Swap every "computer-use agent" in the data below for "desktop agent" and leave everything else unchanged.

>> begin MATERIAL SUPPLIED

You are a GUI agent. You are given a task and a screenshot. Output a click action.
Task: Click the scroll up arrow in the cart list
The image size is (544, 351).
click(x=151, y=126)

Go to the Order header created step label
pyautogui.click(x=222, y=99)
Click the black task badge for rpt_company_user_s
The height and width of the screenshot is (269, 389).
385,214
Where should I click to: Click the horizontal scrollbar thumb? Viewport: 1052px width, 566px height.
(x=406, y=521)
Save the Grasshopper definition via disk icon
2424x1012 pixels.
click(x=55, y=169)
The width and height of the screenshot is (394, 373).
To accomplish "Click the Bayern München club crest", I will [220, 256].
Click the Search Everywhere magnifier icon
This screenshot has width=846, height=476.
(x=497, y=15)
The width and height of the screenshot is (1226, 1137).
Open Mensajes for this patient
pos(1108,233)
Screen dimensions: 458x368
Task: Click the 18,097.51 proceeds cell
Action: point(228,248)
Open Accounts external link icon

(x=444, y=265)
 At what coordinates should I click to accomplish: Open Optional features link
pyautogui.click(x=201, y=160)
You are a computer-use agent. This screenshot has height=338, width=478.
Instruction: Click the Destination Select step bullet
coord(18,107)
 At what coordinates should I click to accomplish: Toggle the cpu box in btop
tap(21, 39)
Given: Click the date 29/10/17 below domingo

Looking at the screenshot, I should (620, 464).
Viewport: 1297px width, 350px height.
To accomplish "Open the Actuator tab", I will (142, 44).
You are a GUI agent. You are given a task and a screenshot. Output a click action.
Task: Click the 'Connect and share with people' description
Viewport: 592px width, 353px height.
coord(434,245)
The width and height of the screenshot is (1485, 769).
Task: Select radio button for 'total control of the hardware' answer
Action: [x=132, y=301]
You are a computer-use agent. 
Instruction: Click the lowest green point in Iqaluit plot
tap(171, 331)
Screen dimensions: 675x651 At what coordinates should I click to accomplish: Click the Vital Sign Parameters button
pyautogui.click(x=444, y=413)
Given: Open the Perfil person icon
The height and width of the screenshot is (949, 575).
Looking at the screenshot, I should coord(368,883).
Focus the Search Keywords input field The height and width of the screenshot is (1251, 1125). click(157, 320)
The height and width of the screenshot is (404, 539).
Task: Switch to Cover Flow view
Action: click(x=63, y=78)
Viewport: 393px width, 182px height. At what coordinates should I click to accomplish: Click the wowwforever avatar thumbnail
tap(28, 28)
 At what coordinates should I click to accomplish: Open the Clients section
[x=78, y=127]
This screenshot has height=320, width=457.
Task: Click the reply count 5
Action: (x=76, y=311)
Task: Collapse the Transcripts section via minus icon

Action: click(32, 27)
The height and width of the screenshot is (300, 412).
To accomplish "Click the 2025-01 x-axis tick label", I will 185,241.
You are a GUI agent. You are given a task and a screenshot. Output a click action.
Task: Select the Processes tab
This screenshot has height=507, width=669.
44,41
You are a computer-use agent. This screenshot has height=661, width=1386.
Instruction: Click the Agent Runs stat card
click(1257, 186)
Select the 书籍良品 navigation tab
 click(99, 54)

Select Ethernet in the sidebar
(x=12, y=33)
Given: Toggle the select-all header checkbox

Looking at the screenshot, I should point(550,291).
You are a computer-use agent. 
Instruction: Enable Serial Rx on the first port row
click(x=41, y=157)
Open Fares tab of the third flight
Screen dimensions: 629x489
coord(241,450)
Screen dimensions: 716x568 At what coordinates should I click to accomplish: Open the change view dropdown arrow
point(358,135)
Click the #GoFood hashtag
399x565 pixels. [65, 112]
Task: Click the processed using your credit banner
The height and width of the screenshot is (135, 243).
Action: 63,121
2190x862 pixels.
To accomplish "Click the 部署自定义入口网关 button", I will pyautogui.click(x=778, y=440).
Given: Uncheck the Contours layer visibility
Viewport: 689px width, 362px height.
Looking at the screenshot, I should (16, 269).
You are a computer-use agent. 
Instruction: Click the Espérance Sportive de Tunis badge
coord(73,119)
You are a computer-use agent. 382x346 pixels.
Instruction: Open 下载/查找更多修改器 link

>> end MATERIAL SUPPLIED

### RESPONSE TO THIS EXERCISE
You are a GUI agent. You are given a task and a screenshot. Output a click action.
Task: Click the scroll up arrow in the cart list
The image size is (544, 351).
click(x=151, y=126)

Go to the Order header created step label
pyautogui.click(x=222, y=99)
Click the black task badge for rpt_company_user_s
The height and width of the screenshot is (269, 389).
385,214
Where should I click to: Click the horizontal scrollbar thumb? Viewport: 1052px width, 566px height.
(x=406, y=521)
Save the Grasshopper definition via disk icon
2424x1012 pixels.
click(x=55, y=169)
The width and height of the screenshot is (394, 373).
To accomplish "Click the Bayern München club crest", I will [220, 256].
Click the Search Everywhere magnifier icon
This screenshot has width=846, height=476.
(x=497, y=15)
The width and height of the screenshot is (1226, 1137).
Open Mensajes for this patient
pos(1108,233)
Screen dimensions: 458x368
Task: Click the 18,097.51 proceeds cell
Action: point(228,248)
Open Accounts external link icon

(x=444, y=265)
 At what coordinates should I click to accomplish: Open Optional features link
pyautogui.click(x=201, y=160)
You are a desktop agent. This screenshot has height=338, width=478.
Instruction: Click the Destination Select step bullet
coord(18,107)
 At what coordinates should I click to accomplish: Toggle the cpu box in btop
tap(21, 39)
Given: Click the date 29/10/17 below domingo

Looking at the screenshot, I should (620, 464).
Viewport: 1297px width, 350px height.
To accomplish "Open the Actuator tab", I will (142, 44).
You are a GUI agent. You are given a task and a screenshot. Output a click action.
Task: Click the 'Connect and share with people' description
Viewport: 592px width, 353px height.
coord(434,245)
The width and height of the screenshot is (1485, 769).
Task: Select radio button for 'total control of the hardware' answer
Action: [x=132, y=301]
You are a desktop agent. 
Instruction: Click the lowest green point in Iqaluit plot
tap(171, 331)
Screen dimensions: 675x651 At what coordinates should I click to accomplish: Click the Vital Sign Parameters button
pyautogui.click(x=444, y=413)
Given: Open the Perfil person icon
The height and width of the screenshot is (949, 575).
Looking at the screenshot, I should coord(368,883).
Focus the Search Keywords input field The height and width of the screenshot is (1251, 1125). click(157, 320)
The height and width of the screenshot is (404, 539).
Task: Switch to Cover Flow view
Action: click(x=63, y=78)
Viewport: 393px width, 182px height. At what coordinates should I click to accomplish: Click the wowwforever avatar thumbnail
tap(28, 28)
 At what coordinates should I click to accomplish: Open the Clients section
[x=78, y=127]
This screenshot has height=320, width=457.
Task: Click the reply count 5
Action: (x=76, y=311)
Task: Collapse the Transcripts section via minus icon

Action: click(32, 27)
The height and width of the screenshot is (300, 412).
To accomplish "Click the 2025-01 x-axis tick label", I will 185,241.
You are a GUI agent. You are given a task and a screenshot. Output a click action.
Task: Select the Processes tab
This screenshot has height=507, width=669.
44,41
You are a desktop agent. This screenshot has height=661, width=1386.
Instruction: Click the Agent Runs stat card
click(1257, 186)
Select the 书籍良品 navigation tab
 click(99, 54)

Select Ethernet in the sidebar
(x=12, y=33)
Given: Toggle the select-all header checkbox

Looking at the screenshot, I should point(550,291).
You are a desktop agent. 
Instruction: Enable Serial Rx on the first port row
click(x=41, y=157)
Open Fares tab of the third flight
Screen dimensions: 629x489
coord(241,450)
Screen dimensions: 716x568 At what coordinates should I click to accomplish: Open the change view dropdown arrow
point(358,135)
Click the #GoFood hashtag
399x565 pixels. [65, 112]
Task: Click the processed using your credit banner
The height and width of the screenshot is (135, 243).
Action: 63,121
2190x862 pixels.
To accomplish "Click the 部署自定义入口网关 button", I will pyautogui.click(x=778, y=440).
Given: Uncheck the Contours layer visibility
Viewport: 689px width, 362px height.
Looking at the screenshot, I should (16, 269).
You are a desktop agent. 
Instruction: Click the Espérance Sportive de Tunis badge
coord(73,119)
You are a desktop agent. 382x346 pixels.
Instruction: Open 下载/查找更多修改器 link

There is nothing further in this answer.